Lastly, some NDs practice botanical medicine, recommending herbs for the care of various medical problems. Taking herbs and supplements can be especially harmful to a person with thyroid disease as they may interfere with your medication and/or the functioning of your thyroid gland.

Chiropractors

According to the American Chiropractic Association, chiropractors are designated as “physician-level providers,” in the vast majority of states. While the doctor of chiropractic (DC) program is similar to the doctor of medicine (MD) program in the first two years, the programs diverge in the second half. During this time, the DC program focuses on diet, nutrition, and spinal manipulation, while the MD program emphasizes the study of pharmacology.5

Complement to Your Thyroid Care

While your chiropractor may have been the one to diagnose your thyroid disease (they can order laboratory tests and imaging studies, like a naturopath), once diagnosed, your chiropractor must refer you to a medical doctor for proper treatment—for instance, thyroid hormone replacement for hypothyroidism and either an anti-thyroid drug, surgery, or radioactive iodine ablation for hyperthyroidism.

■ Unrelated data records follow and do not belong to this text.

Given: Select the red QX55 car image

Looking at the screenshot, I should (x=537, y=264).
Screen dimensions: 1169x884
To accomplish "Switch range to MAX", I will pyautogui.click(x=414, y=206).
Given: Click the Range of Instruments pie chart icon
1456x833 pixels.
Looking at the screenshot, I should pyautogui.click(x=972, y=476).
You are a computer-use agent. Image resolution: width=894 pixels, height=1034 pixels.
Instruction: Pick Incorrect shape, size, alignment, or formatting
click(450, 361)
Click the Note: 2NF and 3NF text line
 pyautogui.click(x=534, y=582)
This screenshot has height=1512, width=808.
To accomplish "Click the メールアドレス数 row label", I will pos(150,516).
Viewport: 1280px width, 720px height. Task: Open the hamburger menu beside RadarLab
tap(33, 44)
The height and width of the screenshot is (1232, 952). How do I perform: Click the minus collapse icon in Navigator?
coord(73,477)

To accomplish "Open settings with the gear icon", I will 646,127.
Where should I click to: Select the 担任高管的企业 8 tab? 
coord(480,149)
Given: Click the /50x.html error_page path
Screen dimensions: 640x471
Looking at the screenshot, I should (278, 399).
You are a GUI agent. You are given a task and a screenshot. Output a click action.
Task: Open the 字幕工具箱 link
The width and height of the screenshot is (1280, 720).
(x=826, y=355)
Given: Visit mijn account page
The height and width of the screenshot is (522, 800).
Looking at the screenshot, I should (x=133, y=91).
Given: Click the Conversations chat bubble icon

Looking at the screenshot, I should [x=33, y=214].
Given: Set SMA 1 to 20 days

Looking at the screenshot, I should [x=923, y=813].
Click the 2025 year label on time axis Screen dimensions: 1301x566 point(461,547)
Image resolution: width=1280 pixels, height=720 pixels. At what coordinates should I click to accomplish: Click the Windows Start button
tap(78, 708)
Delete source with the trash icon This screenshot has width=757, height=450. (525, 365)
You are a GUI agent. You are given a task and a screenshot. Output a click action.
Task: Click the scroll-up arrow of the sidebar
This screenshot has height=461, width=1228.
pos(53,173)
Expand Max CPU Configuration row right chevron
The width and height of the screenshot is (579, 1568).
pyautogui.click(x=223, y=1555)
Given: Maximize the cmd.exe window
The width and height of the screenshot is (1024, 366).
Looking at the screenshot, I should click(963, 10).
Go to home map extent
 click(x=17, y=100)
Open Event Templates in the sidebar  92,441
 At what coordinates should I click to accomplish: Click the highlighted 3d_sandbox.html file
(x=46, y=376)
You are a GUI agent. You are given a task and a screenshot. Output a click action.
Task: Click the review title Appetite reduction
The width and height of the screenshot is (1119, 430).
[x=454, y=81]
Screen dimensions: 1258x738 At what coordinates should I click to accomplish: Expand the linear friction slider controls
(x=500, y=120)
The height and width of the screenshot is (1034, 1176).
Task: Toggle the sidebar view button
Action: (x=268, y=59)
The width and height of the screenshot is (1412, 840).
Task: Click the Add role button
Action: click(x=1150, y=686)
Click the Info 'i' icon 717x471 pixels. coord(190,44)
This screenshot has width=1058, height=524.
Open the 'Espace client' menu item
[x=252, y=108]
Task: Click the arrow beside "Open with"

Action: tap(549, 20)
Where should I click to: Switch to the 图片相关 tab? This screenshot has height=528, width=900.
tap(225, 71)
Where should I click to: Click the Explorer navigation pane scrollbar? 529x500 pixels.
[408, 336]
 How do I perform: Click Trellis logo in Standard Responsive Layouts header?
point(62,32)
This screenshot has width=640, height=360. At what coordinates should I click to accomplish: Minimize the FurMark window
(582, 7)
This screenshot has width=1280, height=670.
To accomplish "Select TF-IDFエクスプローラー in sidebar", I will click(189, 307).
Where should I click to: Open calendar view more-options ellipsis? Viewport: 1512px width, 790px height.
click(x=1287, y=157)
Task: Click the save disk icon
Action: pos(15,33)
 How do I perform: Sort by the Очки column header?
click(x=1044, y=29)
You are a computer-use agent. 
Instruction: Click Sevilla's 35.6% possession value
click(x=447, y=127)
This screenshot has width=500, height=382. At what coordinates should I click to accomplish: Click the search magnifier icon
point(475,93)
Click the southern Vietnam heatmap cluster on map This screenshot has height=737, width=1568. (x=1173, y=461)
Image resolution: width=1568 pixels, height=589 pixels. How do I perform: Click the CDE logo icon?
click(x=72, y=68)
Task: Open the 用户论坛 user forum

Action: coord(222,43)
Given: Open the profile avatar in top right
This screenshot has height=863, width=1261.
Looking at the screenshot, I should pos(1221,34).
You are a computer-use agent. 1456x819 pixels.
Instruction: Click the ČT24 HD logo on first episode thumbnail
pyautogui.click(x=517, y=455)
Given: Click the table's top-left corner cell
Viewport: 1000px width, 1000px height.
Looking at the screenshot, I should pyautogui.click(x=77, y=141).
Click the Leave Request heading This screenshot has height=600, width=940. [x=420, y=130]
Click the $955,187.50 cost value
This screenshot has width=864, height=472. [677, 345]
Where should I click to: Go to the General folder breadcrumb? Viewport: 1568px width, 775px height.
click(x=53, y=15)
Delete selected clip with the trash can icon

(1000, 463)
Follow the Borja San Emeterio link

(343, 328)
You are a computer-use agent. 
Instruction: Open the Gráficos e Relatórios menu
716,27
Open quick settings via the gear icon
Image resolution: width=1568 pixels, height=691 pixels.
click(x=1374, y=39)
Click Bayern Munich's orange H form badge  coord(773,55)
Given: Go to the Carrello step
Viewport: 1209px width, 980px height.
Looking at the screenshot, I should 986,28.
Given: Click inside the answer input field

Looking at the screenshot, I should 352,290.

Chiropractors can, however, provide supportive thyroid care, such as nutritional guidance or ways to ease musculoskeletal pain associated with the underlying thyroid disease (like carpal tunnel syndrome or joint aches).

Chiropractors are legally prohibited from prescribing thyroid medication, which means that they cannot treat or cure thyroid conditions.

A Word From Verywell

The decision to find a doctor for your thyroid care can be a challenging one, as the relationship is an intensely personal one, and it’s not easy to find the right match, particularly when you may be limited by geography and insurance.

Remain proactive in seeking out the right doctor-patient relationship. And keep a positive mindset, too. When you find that trusting, compassionate partnership, you will just know it.